I think this was a bad move; I mean, it should have been more gradual, and they should allow some exports, but right now, they can do that. They have banned improving wheat supplies, which could help reduce inflation in that area. Furthermore, you will have to live with the global trends; you cannot wish the global trends away; just as Indonesia has imposed this restriction on edible oil, we are a very large importer of edible oil, and we will suffer.

The government can, to some extent, reduce import or excise duties on goods such as edible oil, crude oil, gasoline, and diesel – but all this would be a limited amount of relief. It’s not that the prices will fall, but you can limit the amount the prices rise; you’ll have to wait for this war to play out and this business cycle to complete; those items are out of your reach. Check. What is the best course of action for the RBI right now? Central banks worldwide, including the RBI, were too relaxed about inflation. They kept thinking that this was a reprieve and that it would go away. Then they thought there had been an increase last year; it would go away, then they thought no, when the war came, people thought maybe this would be just temporary, there will be a quick fix to the war.

There is no quick fix to the war, and it has now become clear that inflation has spiraled out of control compared to what you expected.

In America, the target is 2%, which went to 3-4%; they said you know it could go down again.

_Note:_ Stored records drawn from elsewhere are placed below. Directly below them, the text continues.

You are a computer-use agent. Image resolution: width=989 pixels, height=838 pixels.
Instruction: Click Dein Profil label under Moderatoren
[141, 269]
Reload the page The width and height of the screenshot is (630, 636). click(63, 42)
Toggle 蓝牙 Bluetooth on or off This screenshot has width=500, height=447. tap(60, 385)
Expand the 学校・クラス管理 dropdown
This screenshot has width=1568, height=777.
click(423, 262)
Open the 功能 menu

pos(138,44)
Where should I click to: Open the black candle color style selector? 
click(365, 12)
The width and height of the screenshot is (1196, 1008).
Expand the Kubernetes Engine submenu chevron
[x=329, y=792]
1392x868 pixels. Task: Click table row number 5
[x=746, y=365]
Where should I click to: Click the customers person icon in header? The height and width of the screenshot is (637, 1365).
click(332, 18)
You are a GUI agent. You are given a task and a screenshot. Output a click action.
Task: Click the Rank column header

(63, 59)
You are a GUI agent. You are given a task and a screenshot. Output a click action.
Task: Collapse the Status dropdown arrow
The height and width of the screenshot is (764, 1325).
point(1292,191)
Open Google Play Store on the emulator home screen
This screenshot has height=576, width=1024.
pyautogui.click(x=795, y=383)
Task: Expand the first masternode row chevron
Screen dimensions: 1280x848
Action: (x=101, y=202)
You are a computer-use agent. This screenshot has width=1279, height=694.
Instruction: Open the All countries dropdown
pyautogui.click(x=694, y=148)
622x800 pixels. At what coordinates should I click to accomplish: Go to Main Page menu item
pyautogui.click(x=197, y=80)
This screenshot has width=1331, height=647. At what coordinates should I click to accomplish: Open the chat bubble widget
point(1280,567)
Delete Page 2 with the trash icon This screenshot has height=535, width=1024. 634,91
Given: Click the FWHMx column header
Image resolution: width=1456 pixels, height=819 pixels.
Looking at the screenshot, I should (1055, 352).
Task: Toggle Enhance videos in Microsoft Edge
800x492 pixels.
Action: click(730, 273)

Instead, it’s dropped to 5%, 6%, 7%, 8%, and 8.5 %, so there’s panic there, and they’re getting tighter and tighter. The RBI can’t afford to be locked out, and that’s why the RBI has been reluctant to raise interest rates, but if everyone does it, they say we will have to because if we don’t, there could be an attack on the rupee take place.

You can’t have a situation where everyone raises rates and India doesn’t; if you do, that huge amount of money can flow out of India, so reluctantly increasing its paces will continue to grow. There is an option. Aside from protecting our foreign exchange reserves, it will also help tame inflation to some degree.